WORK TO BE COMPLETED:
If a line in the records below contains the word "size", copy it out.

THE RECORDS:
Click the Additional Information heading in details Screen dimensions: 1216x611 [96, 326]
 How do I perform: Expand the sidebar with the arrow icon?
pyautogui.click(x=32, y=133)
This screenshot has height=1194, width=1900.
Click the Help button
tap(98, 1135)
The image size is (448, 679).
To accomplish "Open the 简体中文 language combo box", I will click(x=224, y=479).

...

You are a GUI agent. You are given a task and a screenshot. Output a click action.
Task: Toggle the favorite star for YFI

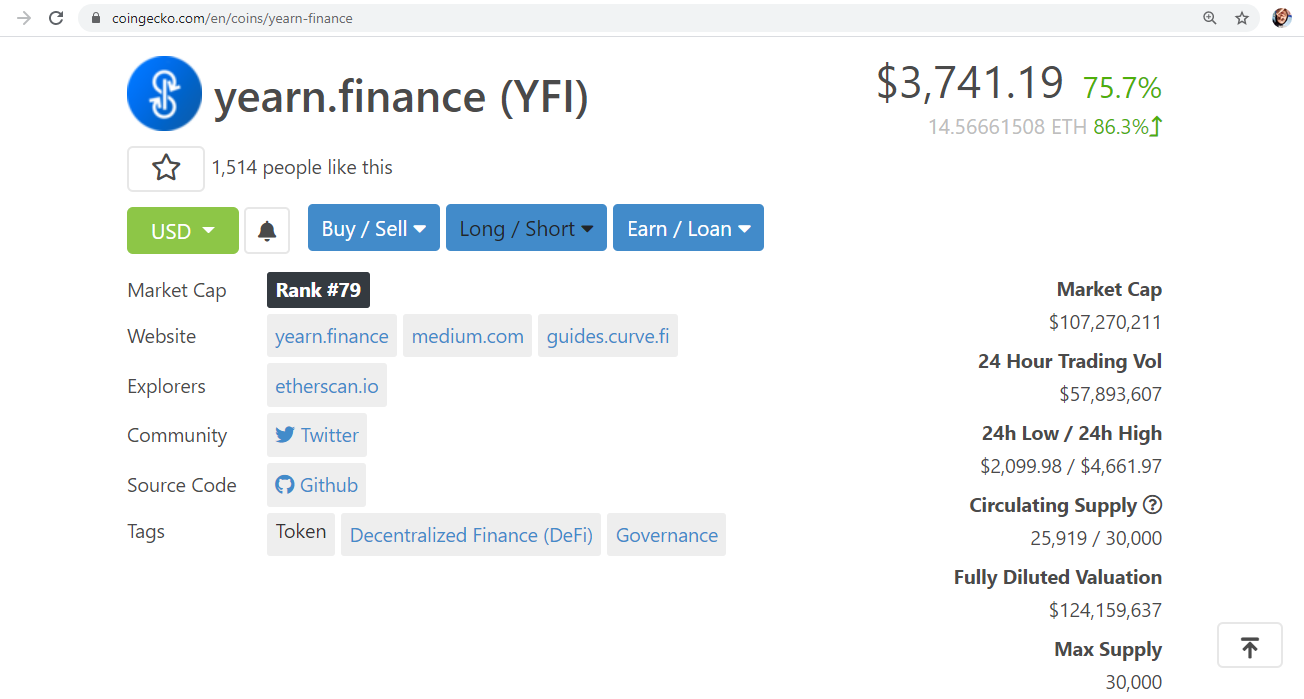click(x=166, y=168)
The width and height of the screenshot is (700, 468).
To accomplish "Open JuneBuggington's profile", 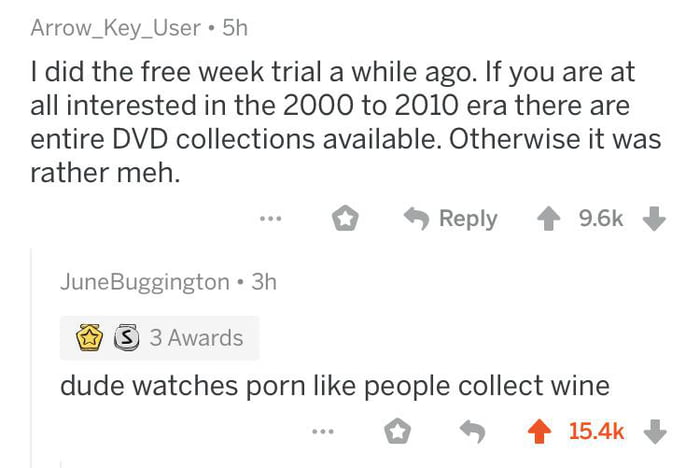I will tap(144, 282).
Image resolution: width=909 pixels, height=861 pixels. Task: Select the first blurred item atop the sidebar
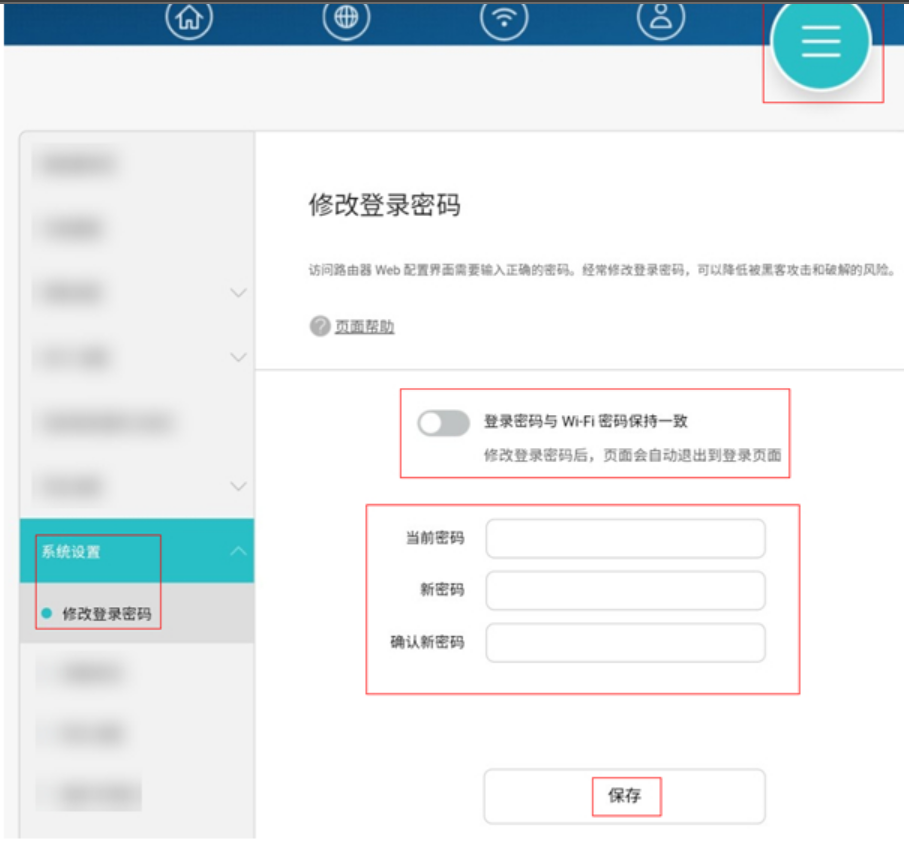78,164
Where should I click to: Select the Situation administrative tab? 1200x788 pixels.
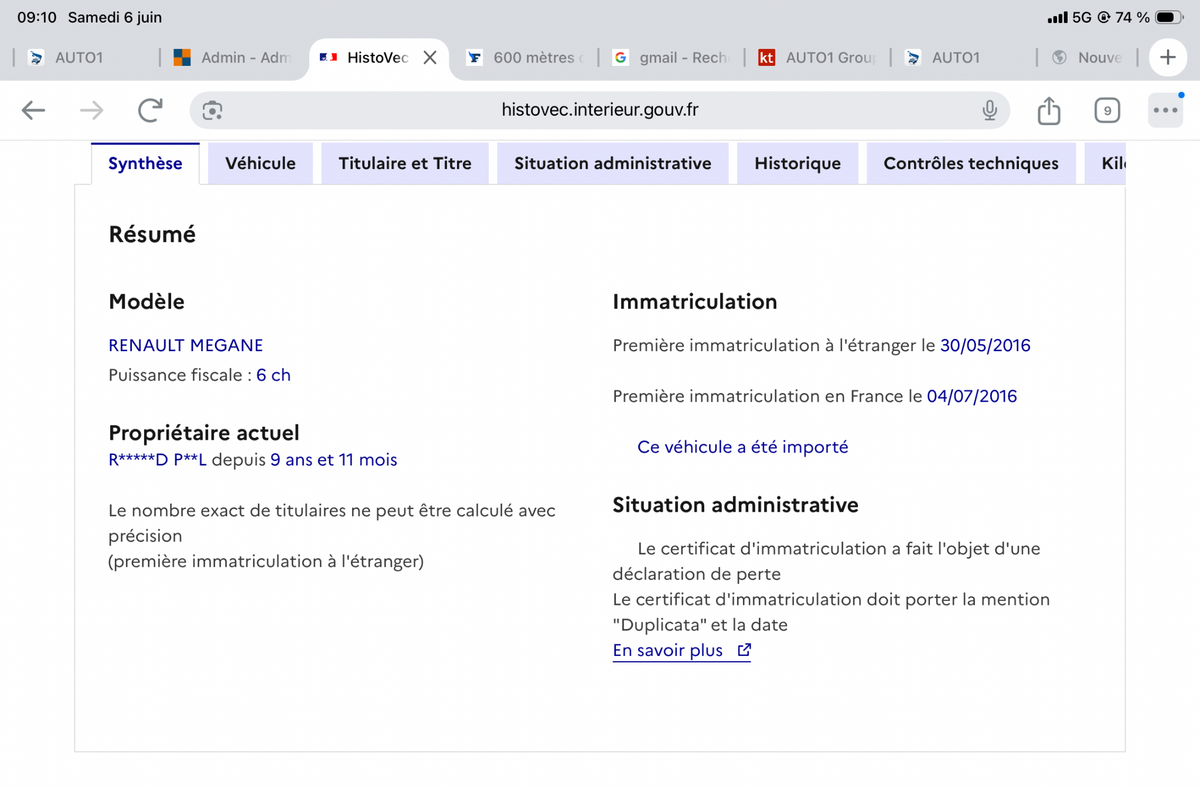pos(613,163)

---

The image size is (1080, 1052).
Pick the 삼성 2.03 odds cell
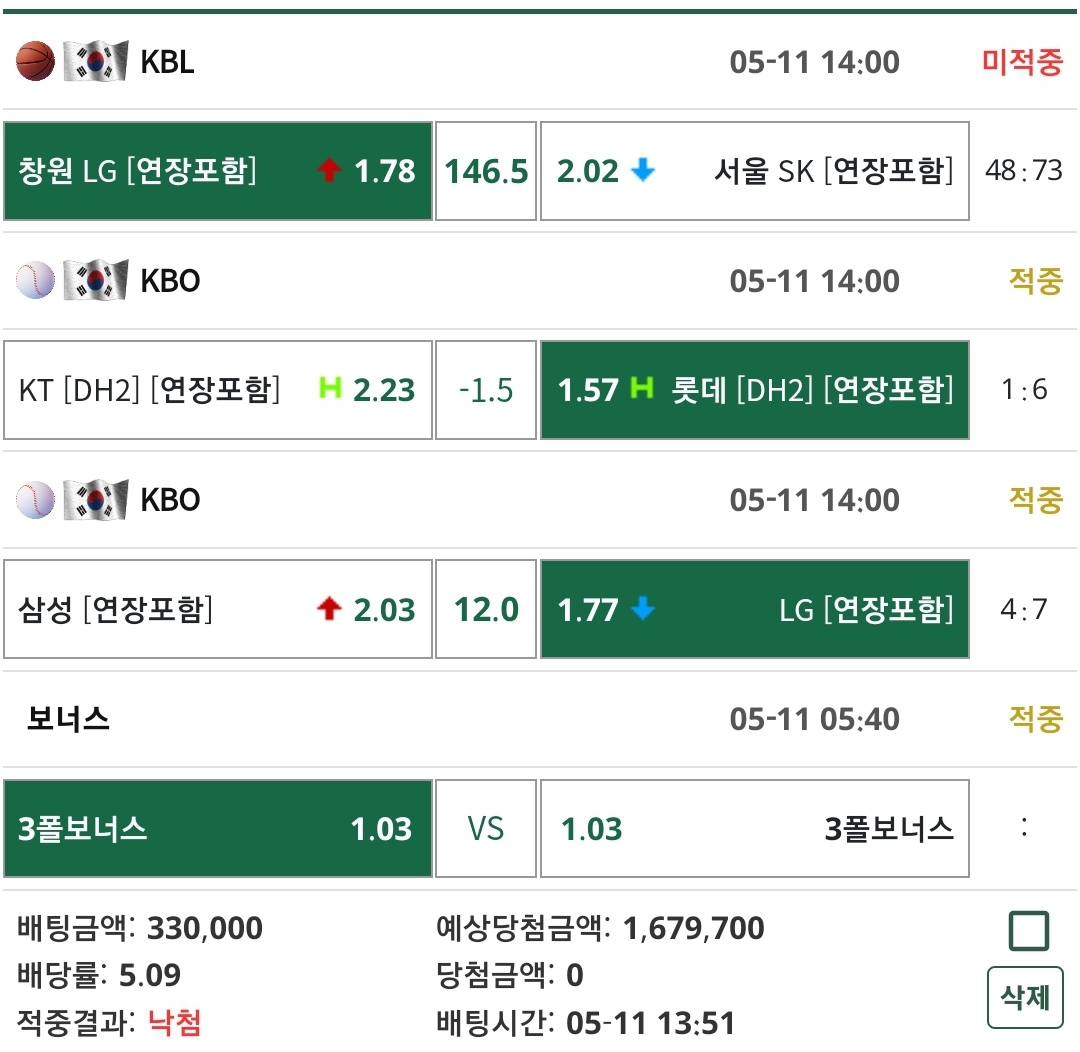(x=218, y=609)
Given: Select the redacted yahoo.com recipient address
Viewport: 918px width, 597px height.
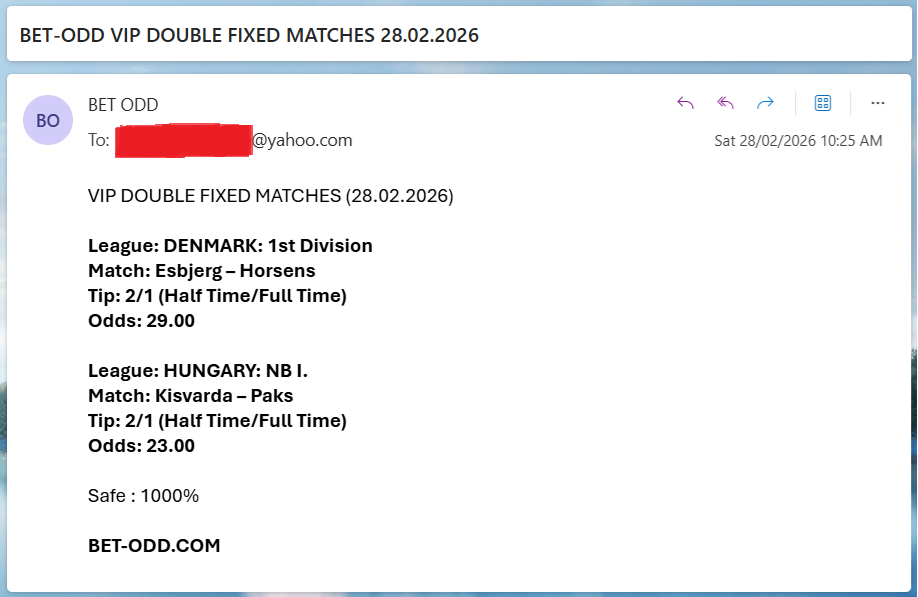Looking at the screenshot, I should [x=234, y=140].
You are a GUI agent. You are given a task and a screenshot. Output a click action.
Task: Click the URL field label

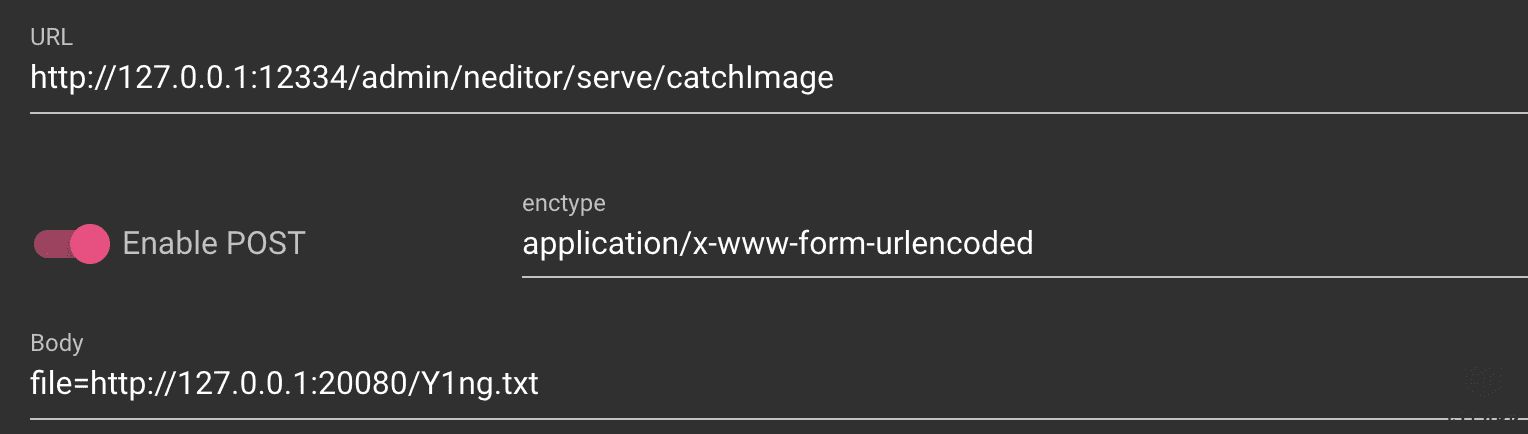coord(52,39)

WRITTEN RESPONSE:
The image size is (448, 679).
The image size is (1080, 1052).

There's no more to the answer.